Publicado em 18/06/2012Roberto Rodrigues
Publicado na Folha de S. Paulo - 16/06/2012
Em pleno funcionamento da Rio+20, em que a segurança alimentar terá destaque, o Congresso discute o complicado tema da compra de terras por estrangeiros. O assunto foi votado nesta semana na Comissão de Agricultura da Câmara dos Deputados, e de lá irá para outras comissões até chegar ao plenário.
Não é um tema fácil, porque está um pouco ideologizado, sob o conceito de alguns de que a terra do Brasil só deve pertencer a brasileiros. Como se um japonês comprasse terra aqui e ela fosse embora para o Japão, por exemplo.
A terra cultivada aqui vai gerar empregos aqui e consumir insumos produzidos aqui, vai exportar produtos que melhorarão o saldo comercial etc.

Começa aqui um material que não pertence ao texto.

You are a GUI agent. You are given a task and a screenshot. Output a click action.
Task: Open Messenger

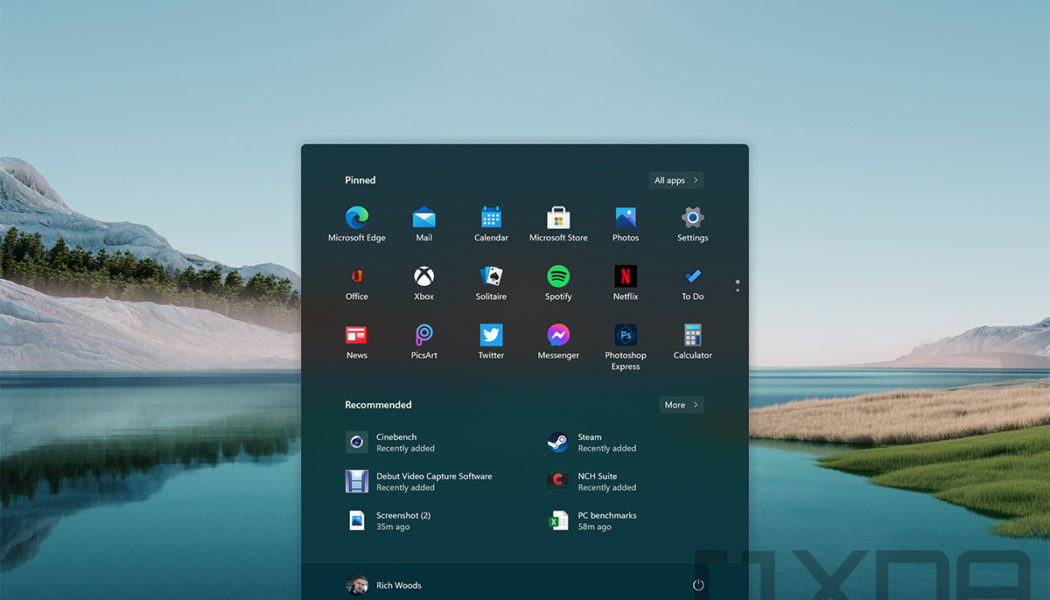[x=557, y=341]
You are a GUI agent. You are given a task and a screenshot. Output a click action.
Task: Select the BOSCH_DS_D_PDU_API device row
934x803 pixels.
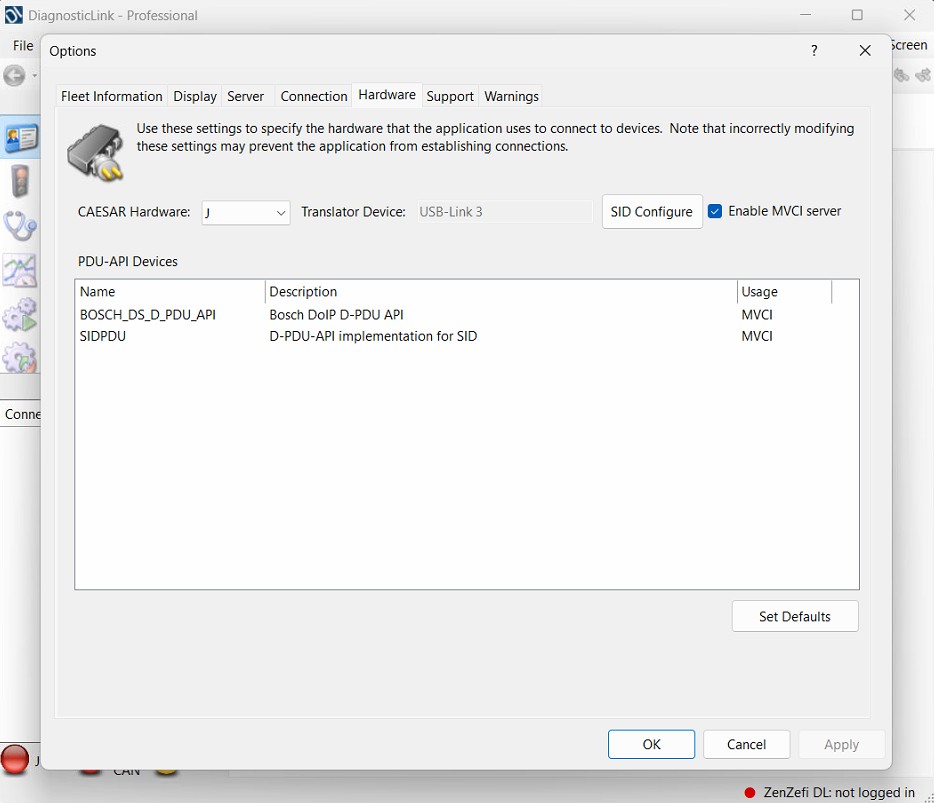[x=148, y=314]
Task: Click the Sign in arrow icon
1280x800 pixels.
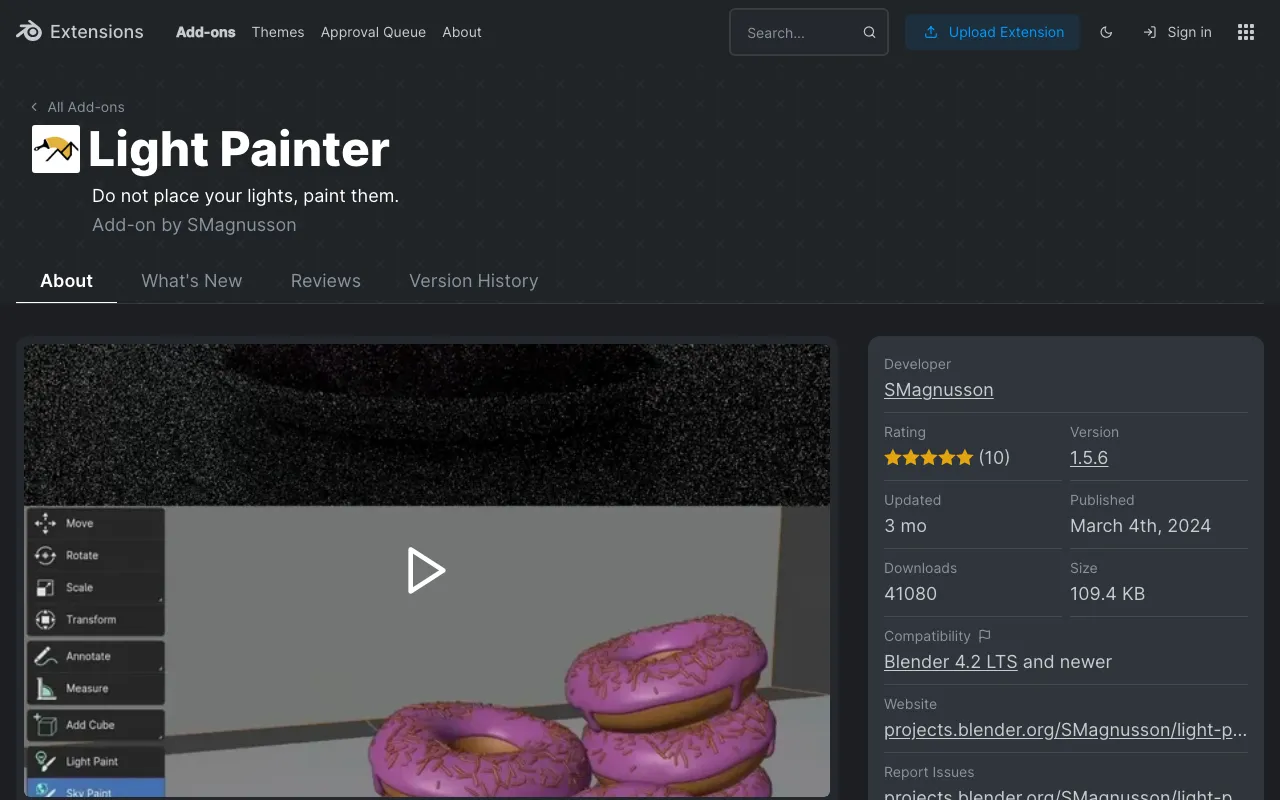Action: click(1148, 32)
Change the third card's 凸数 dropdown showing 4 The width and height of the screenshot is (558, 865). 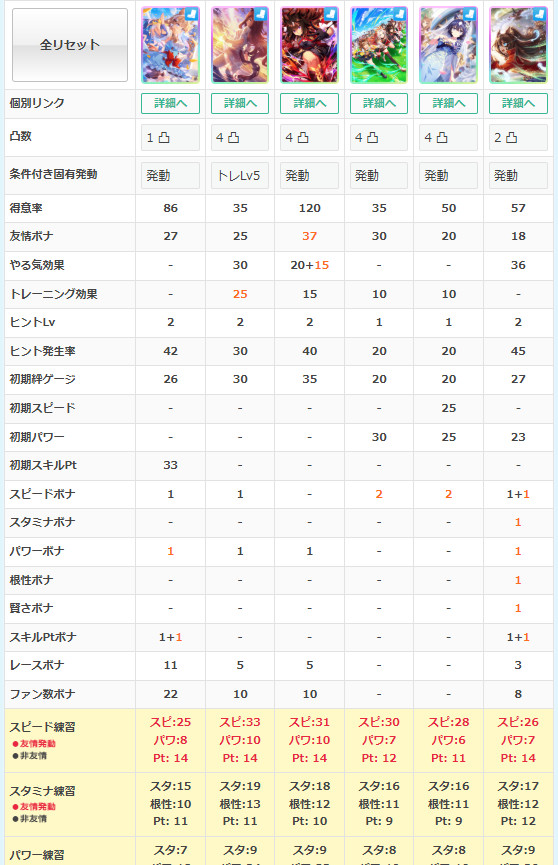[x=310, y=137]
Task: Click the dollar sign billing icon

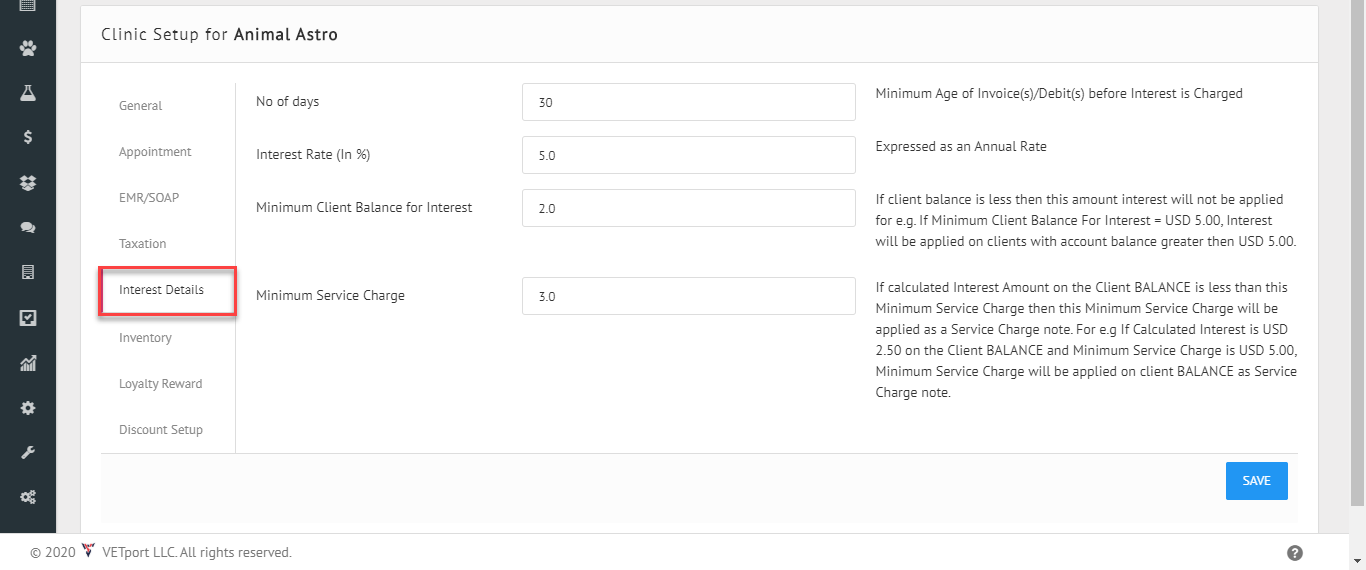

É claro que, por outro lado, não se deve permitir a mera especulação imobiliária, que seria inaceitável -já existem leis e regras para impedir isso, inclusive a desapropriação das terras improdutivas para fins de reforma agrária.
Seja como for, esse problema tem de ser resolvido, e uma legislação específica é fundamental: não podemos deixar aí um vazio jurídico nem permitir que a xenofobia trave a agropecuária brasileira.
Enquanto isso, a FAO, após três anos de longos debates sobre o mesmo tema, estabeleceu, em abril passado, o que chamou de "Diretrizes Voluntárias sobre a Governança Responsável de Posse da Terra, Recursos Pesqueiros e Florestais em um Contexto de Segurança Alimentar Nacional". Nome longo para assunto polêmico.
Foram ouvidas quase 700 pessoas de 133 países, e foi difícil obter um documento de consenso, dados os interesses divergentes entre as diversas regiões do planeta.
As diretrizes são voluntárias, e cada país as aplicará se quiser e de acordo com suas próprias legislações, e estão assim alinhadas:
1 - Princípios gerais (o Estado deve proporcionar):
a) Reconhecer e proteger os direitos legítimos de propriedade, mesmo em sistemas informais, inclusive contra ameaças e violações;
b) Promover e facilitar o exercício dos direitos de posse legítima, proporcionando o acesso à Justiça para lidar com infrações a tais direitos, e restituindo terras a pessoas que foram expulsas à força no passado.
c) Prevenir conflitos violentos de posse e de corrupção.
2 - Princípios essenciais de implementação da governança responsável da posse da terra:
a) Dignidade humana: o reconhecimento da dignidade e da igualdade de direitos humanos inerentes e inalienáveis de todos os indivíduos;
b) Não discriminação: ninguém deve ser objeto de discriminação de nenhum tipo;
c) Equidade e justiça: reconhecer as diferenças entre os indivíduos e buscar seu equilíbrio;
d) Igualdade de gêneros: os Estados devem assegurar que as mulheres tenham igualdade de direitos de posse e acesso à terra, independentemente de seu estado civil e conjugal;
e) Abordagem sustentável: adotar uma abordagem integrada e sustentável na administração dos recursos naturais e seus usos;
f) Consulta e participação: apoiar aqueles que, tendo direitos de posse legítima, poderiam ser afetados por decisões tomadas por terceiros interessados;
g) Estado de direito: enfoque baseado em regras e leis amplamente divulgadas e aplicáveis a todos;
h) Transparência: definição clara e ampla divulgação de políticas, leis e procedimentos aplicáveis, em formatos acessíveis a todos;
i) Prestação de contas: assegurar que indivíduos, agências públicas e atores/intervenientes não estatais sejam responsáveis por suas ações e decisões;
j) Melhoria contínua: os Estados devem melhorar os mecanismos para monitoramento e análise da governança de posse.
As orientações abrangem ampla gama de outras questões, como as desapropriações e a restituição de terras a pessoas que foram expulsas à força no passado, e os direitos das comunidades indígenas.
Todos esses temas tratados pela FAO deverão ser considerados pelo nosso Congresso, observadas, evidentemente, as condições específicas de nossa brasilidade e os interesses nacionais verdadeiros.